**DATASET ENTRIES:**
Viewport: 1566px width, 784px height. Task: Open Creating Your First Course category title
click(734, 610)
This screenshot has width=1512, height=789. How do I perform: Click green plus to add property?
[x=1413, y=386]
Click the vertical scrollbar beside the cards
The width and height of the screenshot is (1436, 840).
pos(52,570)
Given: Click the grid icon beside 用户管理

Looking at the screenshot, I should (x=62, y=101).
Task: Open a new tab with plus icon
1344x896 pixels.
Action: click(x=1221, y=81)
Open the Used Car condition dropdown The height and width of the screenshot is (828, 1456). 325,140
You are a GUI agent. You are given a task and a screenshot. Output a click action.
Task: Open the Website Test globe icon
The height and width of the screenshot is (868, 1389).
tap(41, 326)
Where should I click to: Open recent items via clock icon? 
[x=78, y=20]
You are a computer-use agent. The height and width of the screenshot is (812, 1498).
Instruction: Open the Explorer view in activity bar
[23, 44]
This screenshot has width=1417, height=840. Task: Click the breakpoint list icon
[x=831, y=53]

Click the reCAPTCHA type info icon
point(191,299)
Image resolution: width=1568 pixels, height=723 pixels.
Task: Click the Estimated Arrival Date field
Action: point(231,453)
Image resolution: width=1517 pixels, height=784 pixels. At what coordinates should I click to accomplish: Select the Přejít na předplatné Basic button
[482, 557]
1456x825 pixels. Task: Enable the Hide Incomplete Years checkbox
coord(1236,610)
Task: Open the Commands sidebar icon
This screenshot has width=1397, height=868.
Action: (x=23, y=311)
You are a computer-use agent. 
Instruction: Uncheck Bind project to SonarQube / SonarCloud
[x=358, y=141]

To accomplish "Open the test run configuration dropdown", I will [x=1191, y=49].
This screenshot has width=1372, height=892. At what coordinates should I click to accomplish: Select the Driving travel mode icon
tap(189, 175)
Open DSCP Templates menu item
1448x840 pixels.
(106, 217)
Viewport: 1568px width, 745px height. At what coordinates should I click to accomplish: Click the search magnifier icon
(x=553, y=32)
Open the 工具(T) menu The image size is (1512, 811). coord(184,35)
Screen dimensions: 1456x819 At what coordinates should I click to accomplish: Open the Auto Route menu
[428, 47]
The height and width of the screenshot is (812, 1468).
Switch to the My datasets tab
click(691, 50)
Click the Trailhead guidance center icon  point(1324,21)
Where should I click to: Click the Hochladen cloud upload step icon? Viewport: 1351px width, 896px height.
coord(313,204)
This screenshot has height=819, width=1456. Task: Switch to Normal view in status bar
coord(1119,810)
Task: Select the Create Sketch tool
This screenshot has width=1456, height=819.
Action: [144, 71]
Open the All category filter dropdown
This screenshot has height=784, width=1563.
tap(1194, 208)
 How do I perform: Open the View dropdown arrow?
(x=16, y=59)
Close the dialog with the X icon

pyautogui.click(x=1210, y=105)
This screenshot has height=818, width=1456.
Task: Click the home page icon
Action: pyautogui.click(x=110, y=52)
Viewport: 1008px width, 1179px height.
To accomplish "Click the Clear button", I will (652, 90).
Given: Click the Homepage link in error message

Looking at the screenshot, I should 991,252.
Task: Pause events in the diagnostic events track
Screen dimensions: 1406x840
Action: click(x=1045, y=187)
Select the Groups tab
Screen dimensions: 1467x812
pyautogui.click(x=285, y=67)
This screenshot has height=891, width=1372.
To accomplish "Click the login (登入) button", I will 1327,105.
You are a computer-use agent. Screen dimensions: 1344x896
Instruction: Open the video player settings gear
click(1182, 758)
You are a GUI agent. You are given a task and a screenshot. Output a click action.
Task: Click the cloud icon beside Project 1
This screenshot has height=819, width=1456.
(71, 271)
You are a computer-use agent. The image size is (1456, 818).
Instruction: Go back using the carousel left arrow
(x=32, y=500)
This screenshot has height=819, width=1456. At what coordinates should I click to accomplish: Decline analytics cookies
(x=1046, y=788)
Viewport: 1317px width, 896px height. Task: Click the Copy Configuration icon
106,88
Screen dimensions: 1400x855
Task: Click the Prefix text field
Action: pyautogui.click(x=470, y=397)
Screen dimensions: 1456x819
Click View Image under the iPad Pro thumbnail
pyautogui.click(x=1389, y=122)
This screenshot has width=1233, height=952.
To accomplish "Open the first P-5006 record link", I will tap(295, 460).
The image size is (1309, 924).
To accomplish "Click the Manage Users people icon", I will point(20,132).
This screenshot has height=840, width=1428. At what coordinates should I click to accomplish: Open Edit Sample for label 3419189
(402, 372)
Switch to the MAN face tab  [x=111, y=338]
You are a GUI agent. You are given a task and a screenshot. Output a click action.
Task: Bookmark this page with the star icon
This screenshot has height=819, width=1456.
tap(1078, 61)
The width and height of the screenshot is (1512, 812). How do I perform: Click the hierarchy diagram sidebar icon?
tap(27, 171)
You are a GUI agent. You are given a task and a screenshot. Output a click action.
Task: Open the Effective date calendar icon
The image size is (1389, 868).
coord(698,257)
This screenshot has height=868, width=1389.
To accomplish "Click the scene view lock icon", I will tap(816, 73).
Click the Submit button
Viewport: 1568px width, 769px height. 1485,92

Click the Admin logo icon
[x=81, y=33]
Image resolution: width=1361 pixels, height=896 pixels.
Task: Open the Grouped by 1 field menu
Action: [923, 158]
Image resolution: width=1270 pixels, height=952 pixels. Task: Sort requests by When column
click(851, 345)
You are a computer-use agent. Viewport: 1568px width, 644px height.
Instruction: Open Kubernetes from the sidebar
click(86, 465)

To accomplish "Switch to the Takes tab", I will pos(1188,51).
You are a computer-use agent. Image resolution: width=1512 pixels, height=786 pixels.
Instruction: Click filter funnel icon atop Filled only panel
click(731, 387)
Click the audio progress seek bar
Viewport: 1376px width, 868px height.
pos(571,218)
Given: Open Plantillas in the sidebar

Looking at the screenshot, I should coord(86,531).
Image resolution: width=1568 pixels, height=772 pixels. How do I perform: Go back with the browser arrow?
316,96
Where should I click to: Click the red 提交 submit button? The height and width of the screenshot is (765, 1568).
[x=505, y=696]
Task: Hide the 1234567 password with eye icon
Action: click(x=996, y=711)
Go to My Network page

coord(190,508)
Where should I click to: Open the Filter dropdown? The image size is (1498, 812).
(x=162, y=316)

**PROMPT:** With no word added or dropped, repeat the entire listing.

**YOUR RESPONSE:**
Viewport: 1566px width, 784px height. Task: Open Creating Your First Course category title
click(734, 610)
This screenshot has width=1512, height=789. How do I perform: Click green plus to add property?
[x=1413, y=386]
Click the vertical scrollbar beside the cards
The width and height of the screenshot is (1436, 840).
pos(52,570)
Given: Click the grid icon beside 用户管理

Looking at the screenshot, I should (x=62, y=101).
Task: Open a new tab with plus icon
1344x896 pixels.
Action: click(x=1221, y=81)
Open the Used Car condition dropdown The height and width of the screenshot is (828, 1456). 325,140
You are a GUI agent. You are given a task and a screenshot. Output a click action.
Task: Open the Website Test globe icon
The height and width of the screenshot is (868, 1389).
tap(41, 326)
Where should I click to: Open recent items via clock icon? 
[x=78, y=20]
You are a computer-use agent. The height and width of the screenshot is (812, 1498).
Instruction: Open the Explorer view in activity bar
[23, 44]
This screenshot has width=1417, height=840. Task: Click the breakpoint list icon
[x=831, y=53]

Click the reCAPTCHA type info icon
point(191,299)
Image resolution: width=1568 pixels, height=723 pixels.
Task: Click the Estimated Arrival Date field
Action: point(231,453)
Image resolution: width=1517 pixels, height=784 pixels. At what coordinates should I click to accomplish: Select the Přejít na předplatné Basic button
[482, 557]
1456x825 pixels. Task: Enable the Hide Incomplete Years checkbox
coord(1236,610)
Task: Open the Commands sidebar icon
This screenshot has width=1397, height=868.
Action: (x=23, y=311)
You are a computer-use agent. 
Instruction: Uncheck Bind project to SonarQube / SonarCloud
[x=358, y=141]

To accomplish "Open the test run configuration dropdown", I will [x=1191, y=49].
This screenshot has width=1372, height=892. At what coordinates should I click to accomplish: Select the Driving travel mode icon
tap(189, 175)
Open DSCP Templates menu item
1448x840 pixels.
(106, 217)
Viewport: 1568px width, 745px height. At what coordinates should I click to accomplish: Click the search magnifier icon
(x=553, y=32)
Open the 工具(T) menu The image size is (1512, 811). coord(184,35)
Screen dimensions: 1456x819 At what coordinates should I click to accomplish: Open the Auto Route menu
[428, 47]
The height and width of the screenshot is (812, 1468).
Switch to the My datasets tab
click(691, 50)
Click the Trailhead guidance center icon  point(1324,21)
Where should I click to: Click the Hochladen cloud upload step icon? Viewport: 1351px width, 896px height.
coord(313,204)
This screenshot has height=819, width=1456. Task: Switch to Normal view in status bar
coord(1119,810)
Task: Select the Create Sketch tool
This screenshot has width=1456, height=819.
Action: [144, 71]
Open the All category filter dropdown
This screenshot has height=784, width=1563.
tap(1194, 208)
 How do I perform: Open the View dropdown arrow?
(x=16, y=59)
Close the dialog with the X icon

pyautogui.click(x=1210, y=105)
This screenshot has height=818, width=1456.
Task: Click the home page icon
Action: pyautogui.click(x=110, y=52)
Viewport: 1008px width, 1179px height.
To accomplish "Click the Clear button", I will (652, 90).
Given: Click the Homepage link in error message

Looking at the screenshot, I should 991,252.
Task: Pause events in the diagnostic events track
Screen dimensions: 1406x840
Action: click(x=1045, y=187)
Select the Groups tab
Screen dimensions: 1467x812
pyautogui.click(x=285, y=67)
This screenshot has height=891, width=1372.
To accomplish "Click the login (登入) button", I will 1327,105.
You are a computer-use agent. Screen dimensions: 1344x896
Instruction: Open the video player settings gear
click(1182, 758)
You are a GUI agent. You are given a task and a screenshot. Output a click action.
Task: Click the cloud icon beside Project 1
This screenshot has height=819, width=1456.
(71, 271)
You are a computer-use agent. The image size is (1456, 818).
Instruction: Go back using the carousel left arrow
(x=32, y=500)
This screenshot has height=819, width=1456. At what coordinates should I click to accomplish: Decline analytics cookies
(x=1046, y=788)
Viewport: 1317px width, 896px height. Task: Click the Copy Configuration icon
106,88
Screen dimensions: 1400x855
Task: Click the Prefix text field
Action: pyautogui.click(x=470, y=397)
Screen dimensions: 1456x819
Click View Image under the iPad Pro thumbnail
pyautogui.click(x=1389, y=122)
This screenshot has width=1233, height=952.
To accomplish "Open the first P-5006 record link", I will tap(295, 460).
The image size is (1309, 924).
To accomplish "Click the Manage Users people icon", I will point(20,132).
This screenshot has height=840, width=1428. At what coordinates should I click to accomplish: Open Edit Sample for label 3419189
(402, 372)
Switch to the MAN face tab  [x=111, y=338]
You are a GUI agent. You are given a task and a screenshot. Output a click action.
Task: Bookmark this page with the star icon
This screenshot has height=819, width=1456.
tap(1078, 61)
The width and height of the screenshot is (1512, 812). How do I perform: Click the hierarchy diagram sidebar icon?
tap(27, 171)
You are a GUI agent. You are given a task and a screenshot. Output a click action.
Task: Open the Effective date calendar icon
The image size is (1389, 868).
coord(698,257)
This screenshot has height=868, width=1389.
To accomplish "Click the scene view lock icon", I will tap(816, 73).
Click the Submit button
Viewport: 1568px width, 769px height. 1485,92

Click the Admin logo icon
[x=81, y=33]
Image resolution: width=1361 pixels, height=896 pixels.
Task: Open the Grouped by 1 field menu
Action: [923, 158]
Image resolution: width=1270 pixels, height=952 pixels. Task: Sort requests by When column
click(851, 345)
You are a computer-use agent. Viewport: 1568px width, 644px height.
Instruction: Open Kubernetes from the sidebar
click(86, 465)

To accomplish "Switch to the Takes tab", I will pos(1188,51).
You are a computer-use agent. Image resolution: width=1512 pixels, height=786 pixels.
Instruction: Click filter funnel icon atop Filled only panel
click(731, 387)
Click the audio progress seek bar
Viewport: 1376px width, 868px height.
pos(571,218)
Given: Open Plantillas in the sidebar

Looking at the screenshot, I should coord(86,531).
Image resolution: width=1568 pixels, height=772 pixels. How do I perform: Go back with the browser arrow?
316,96
Where should I click to: Click the red 提交 submit button? The height and width of the screenshot is (765, 1568).
[x=505, y=696]
Task: Hide the 1234567 password with eye icon
Action: click(x=996, y=711)
Go to My Network page

coord(190,508)
Where should I click to: Open the Filter dropdown? The image size is (1498, 812).
(x=162, y=316)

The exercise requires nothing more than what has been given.